I'm happy to provide a few points of context.
As Leigh mentioned in his remarks, we work with major cities across Canada for our programming. We also, closer to home, work with the 34 municipalities that are the Toronto-Waterloo corridor. We view this as a large economic zone. If you think of economic zones in other parts of the world, if you look to Australia or look to markets in Asia, there's much more attention on what the conditions are for success for those economic zones. Look at the movement of goods strategy, employment land use, deployment of technology—all of those things require attention to support our local economy but also support the development of companies in supply chains, for example, that have the potential to not only service locally but also have the capacity to go global.
Right now I would point to the very live emerging case study of Ford and GM signalling that southern Ontario has the potential to become a global EV, electric vehicle, centre.

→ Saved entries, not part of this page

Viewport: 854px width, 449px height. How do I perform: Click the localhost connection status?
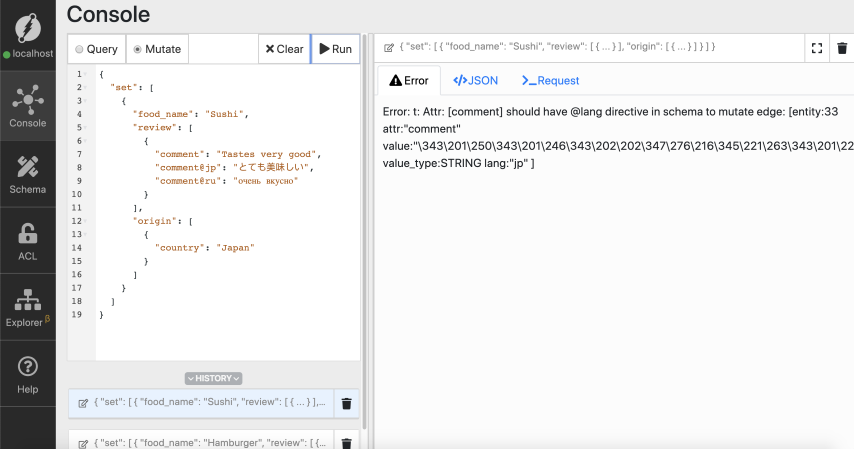pyautogui.click(x=28, y=53)
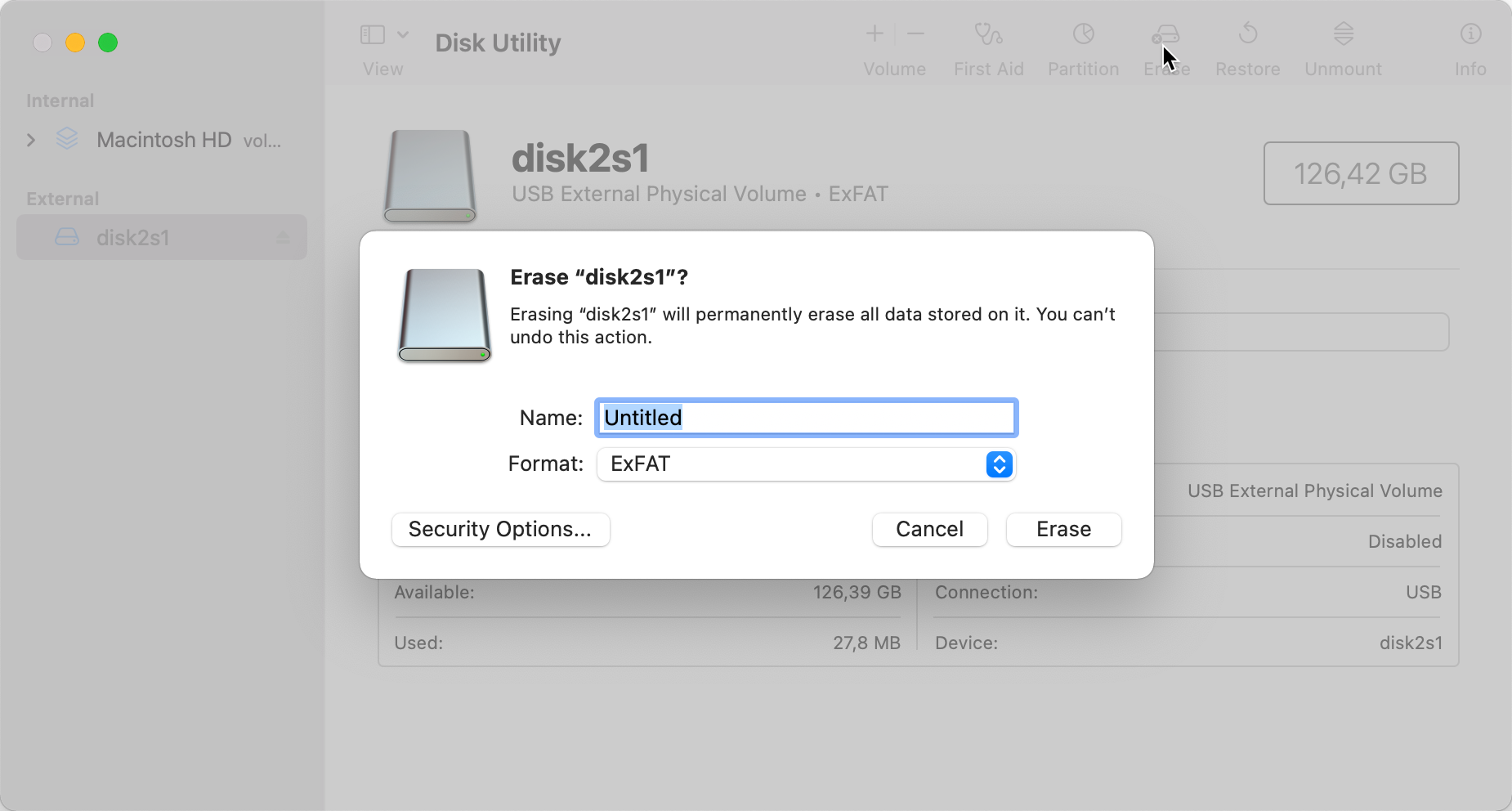Click the large disk image in dialog
Viewport: 1512px width, 811px height.
[444, 316]
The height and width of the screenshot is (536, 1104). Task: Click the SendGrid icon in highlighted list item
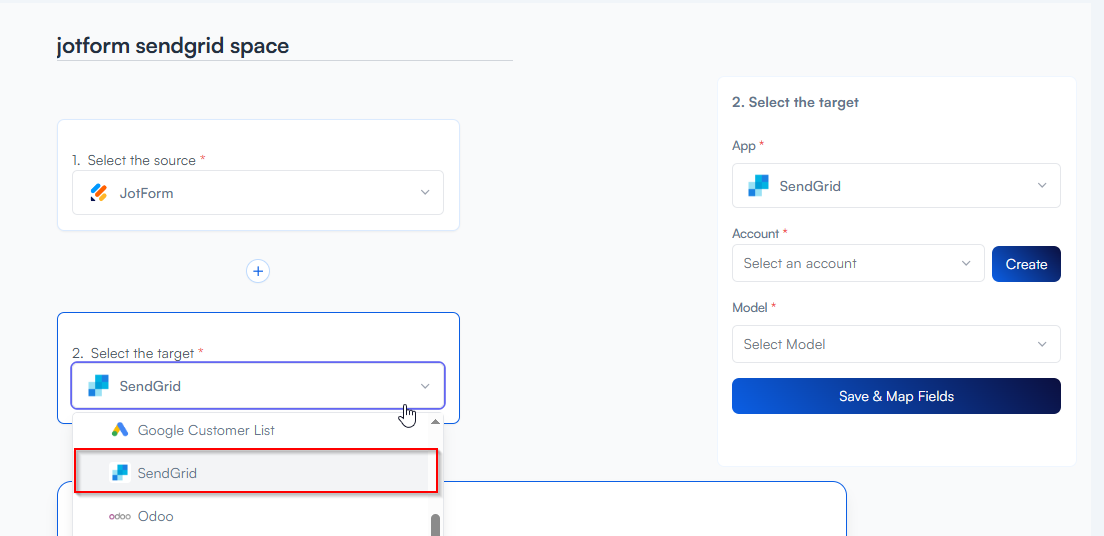[120, 473]
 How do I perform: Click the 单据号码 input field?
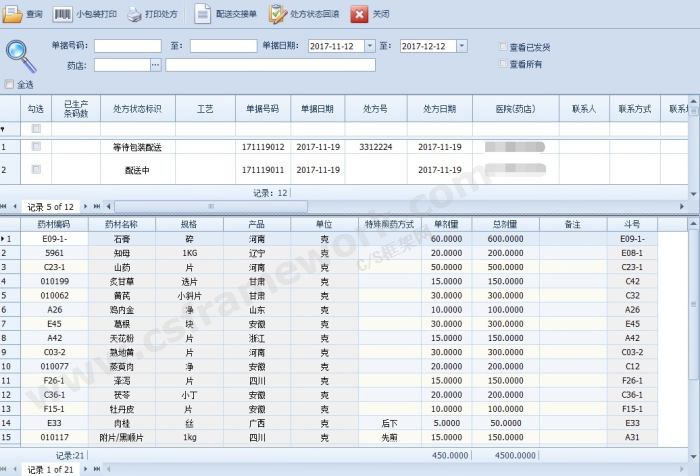pyautogui.click(x=127, y=46)
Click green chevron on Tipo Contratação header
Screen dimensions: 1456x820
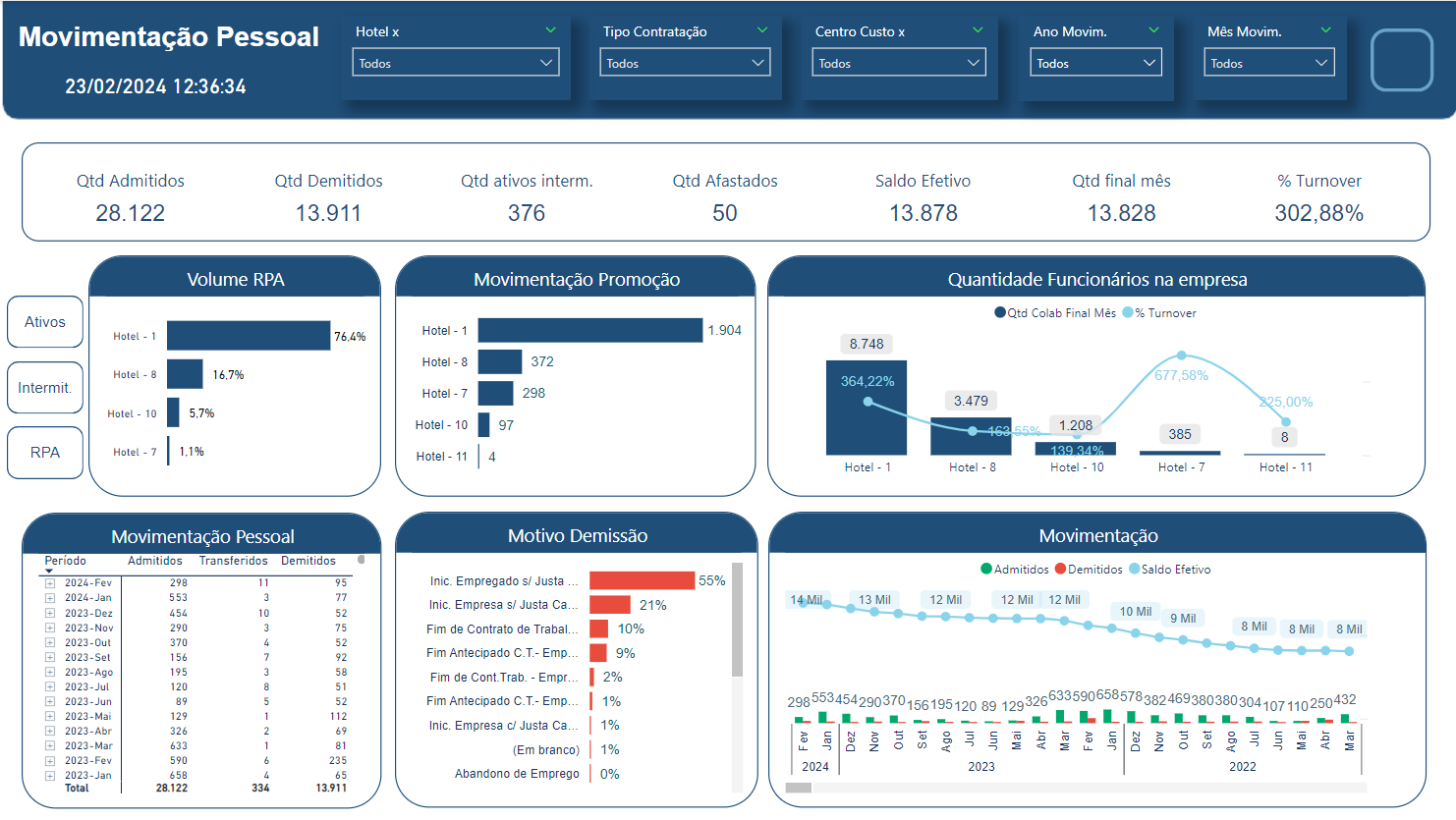762,30
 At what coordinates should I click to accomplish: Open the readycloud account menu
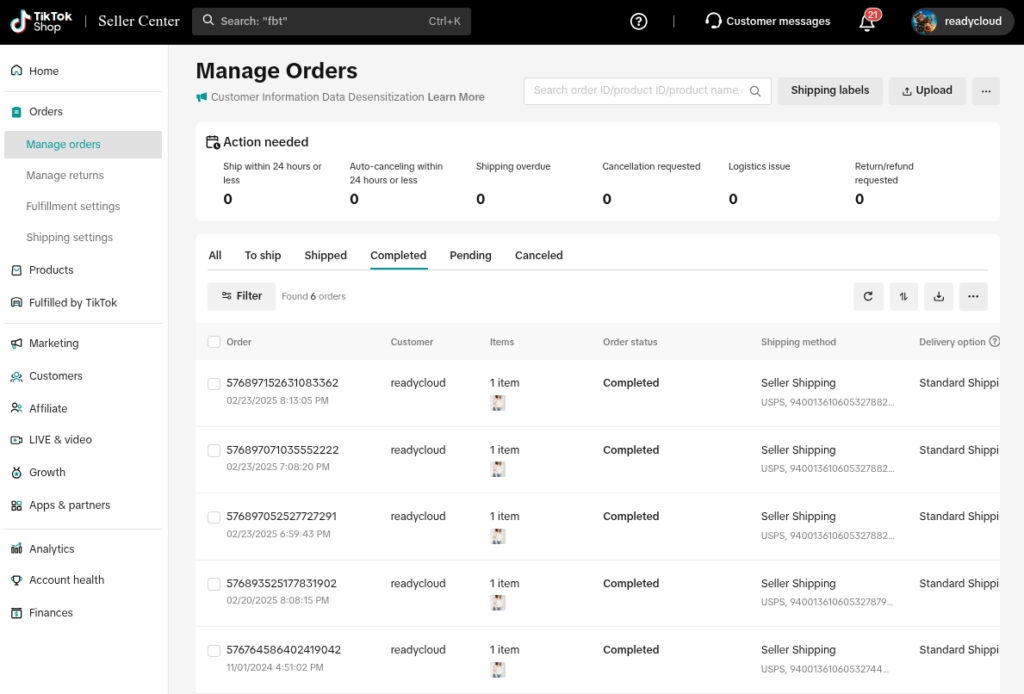(960, 21)
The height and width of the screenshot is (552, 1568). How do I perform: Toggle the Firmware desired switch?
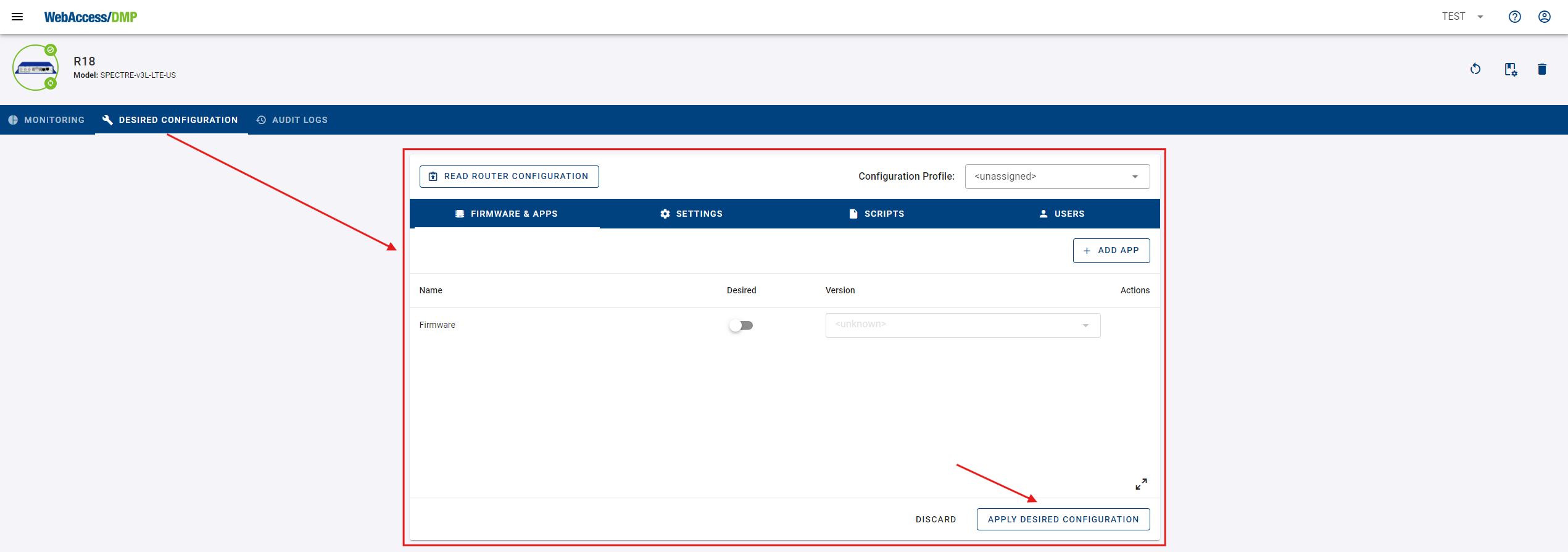pos(740,325)
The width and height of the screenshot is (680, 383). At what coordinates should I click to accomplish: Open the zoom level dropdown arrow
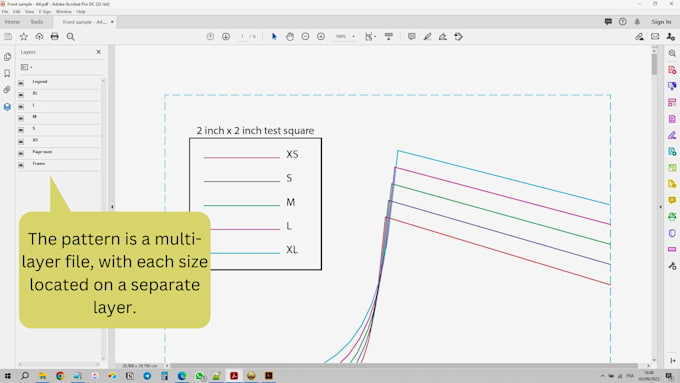(353, 37)
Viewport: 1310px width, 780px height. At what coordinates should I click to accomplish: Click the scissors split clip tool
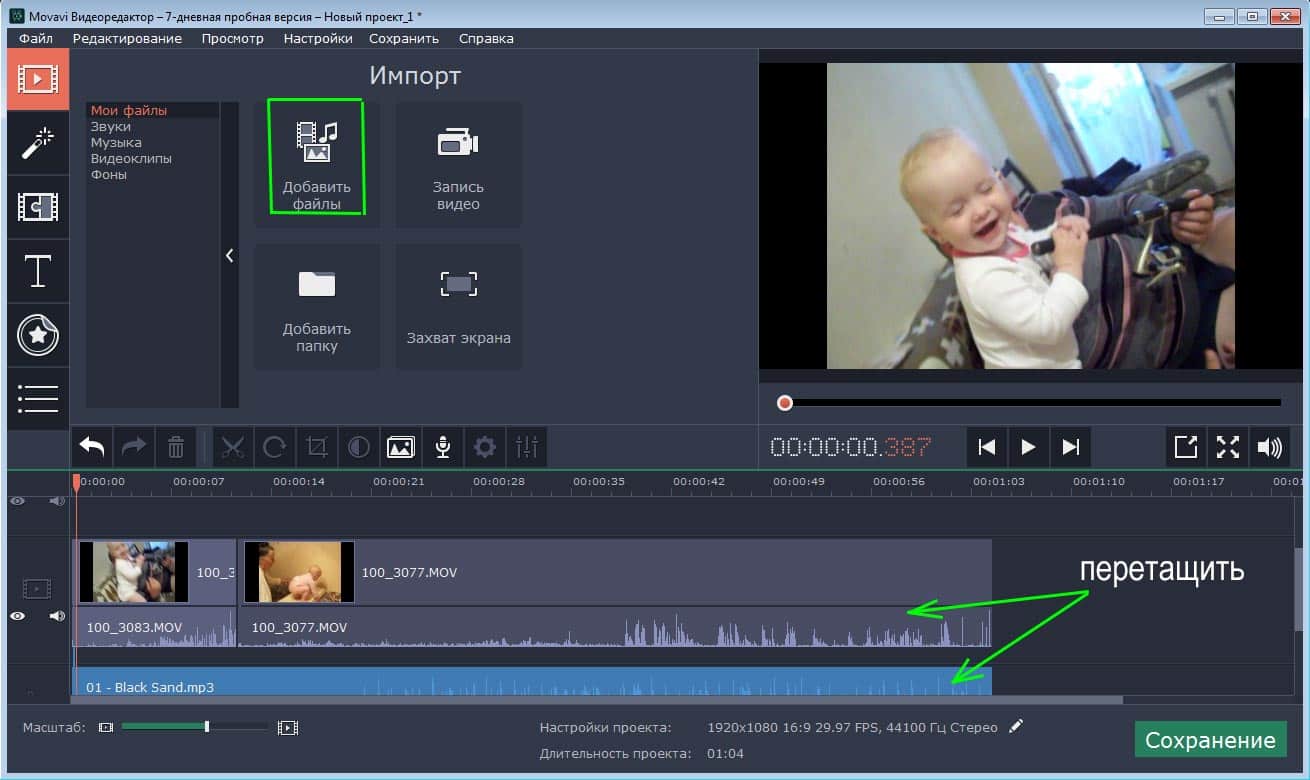click(233, 447)
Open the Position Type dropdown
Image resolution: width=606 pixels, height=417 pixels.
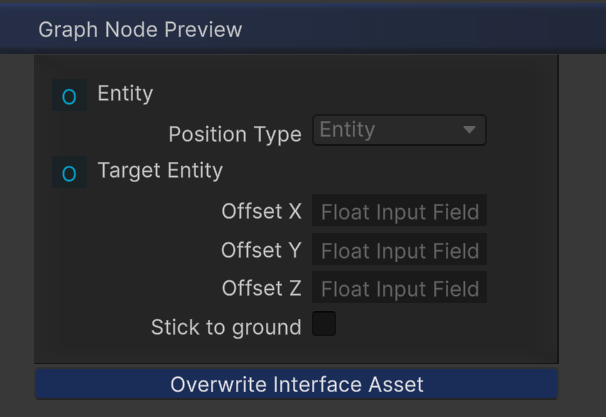(x=399, y=130)
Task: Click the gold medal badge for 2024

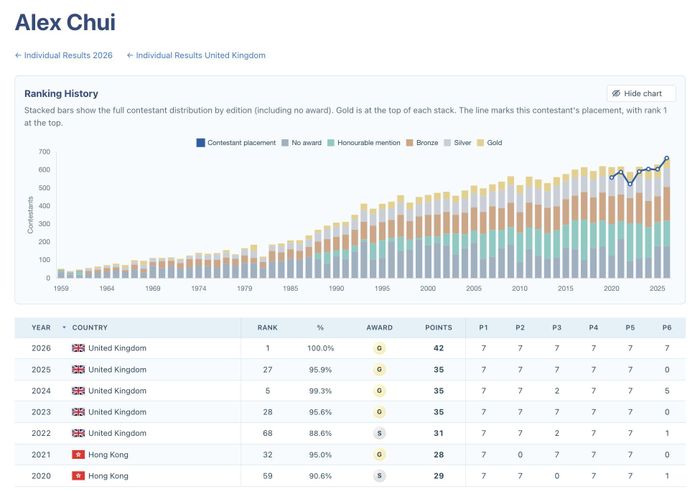Action: (x=379, y=391)
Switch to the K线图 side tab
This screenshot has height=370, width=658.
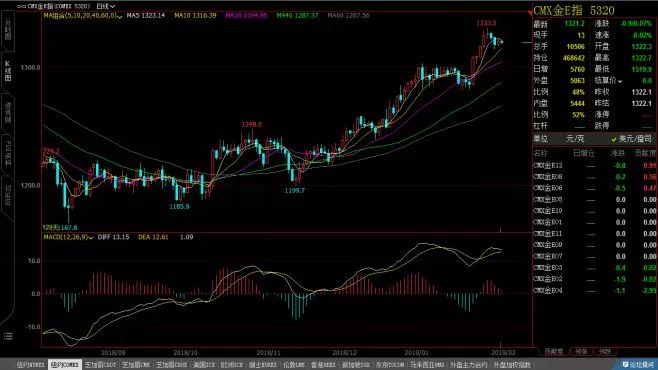coord(8,70)
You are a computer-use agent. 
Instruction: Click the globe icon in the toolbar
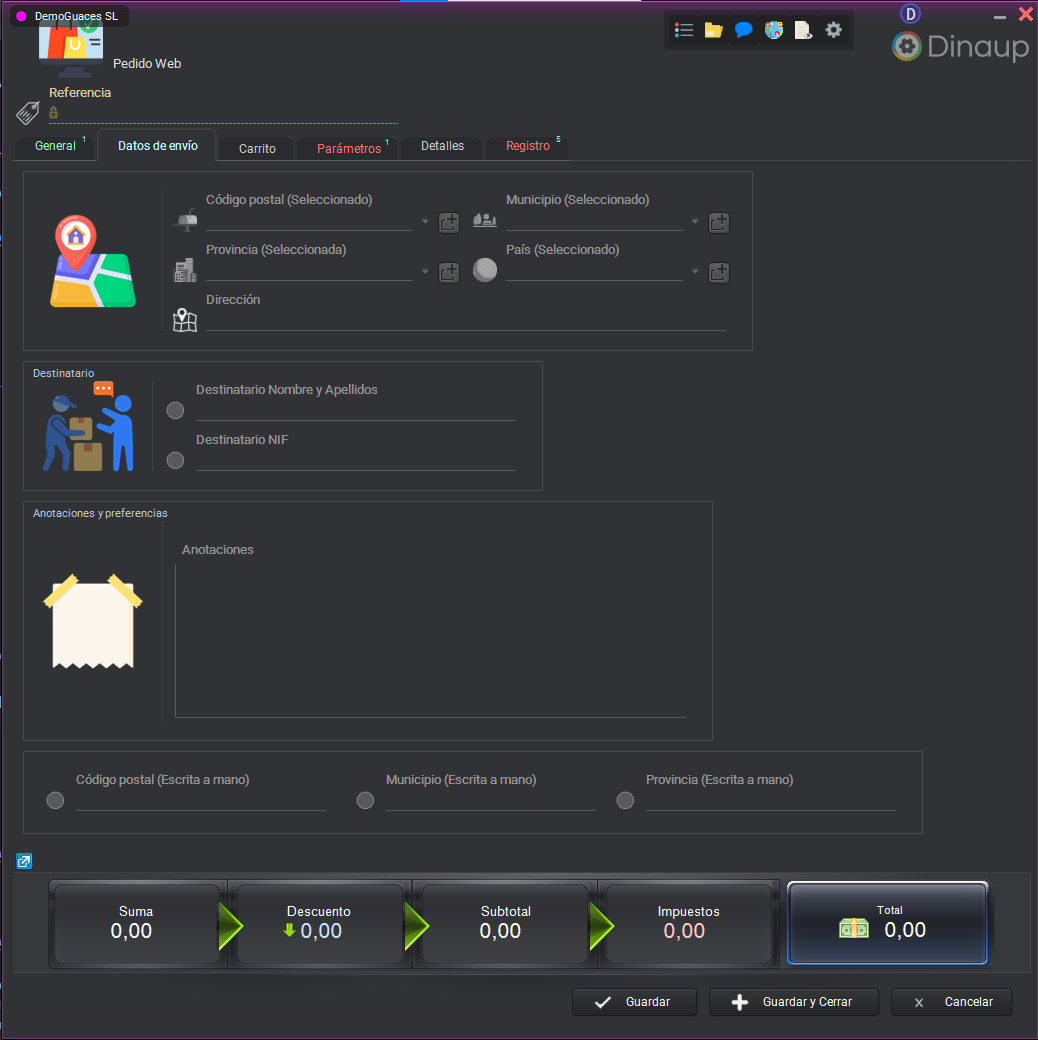[773, 30]
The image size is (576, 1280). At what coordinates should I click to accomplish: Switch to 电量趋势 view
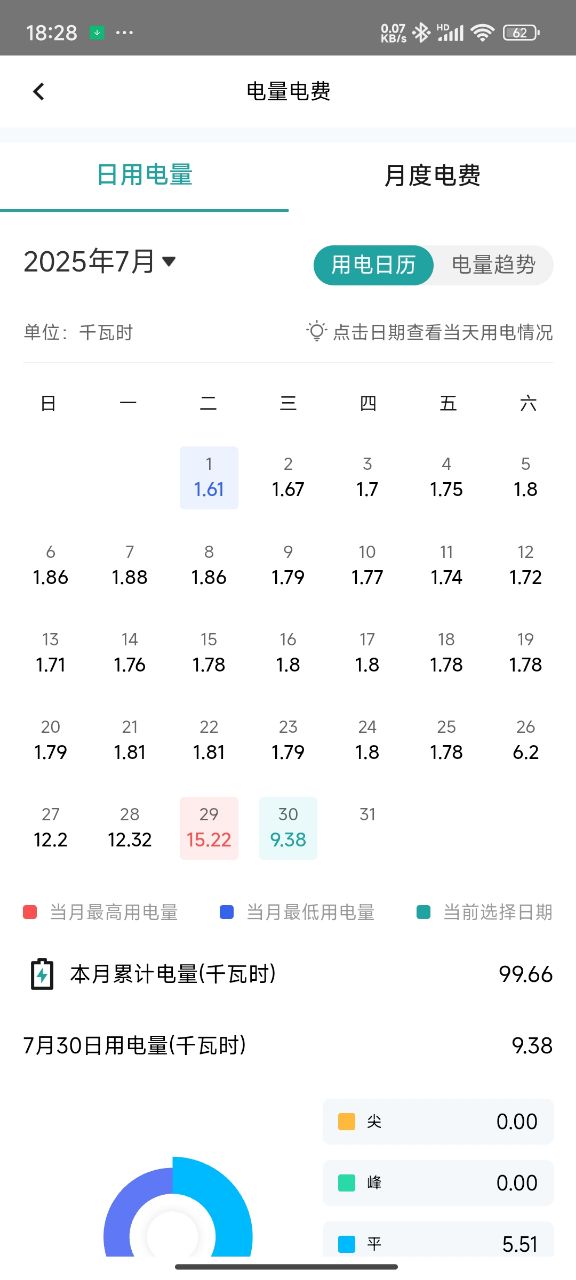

There is $1.8 billion of funding by Ford, matched by $600 million of government funding. The impact is not just those workers in the Ford factory in Oakville. It's all the supply chains in southern Ontario and all the talent coming out of our universities that will need to be equipped to work in that environment.
I would simply say that it's not one or the other. I think things need to be happening in parallel. I would say that the markets that are more economically competitive than ours have found a way to get their arms around thinking of our economy not as a city or a place but as an integrated set of activities in a geography that needs to have competitiveness considerations to eliminate pain points.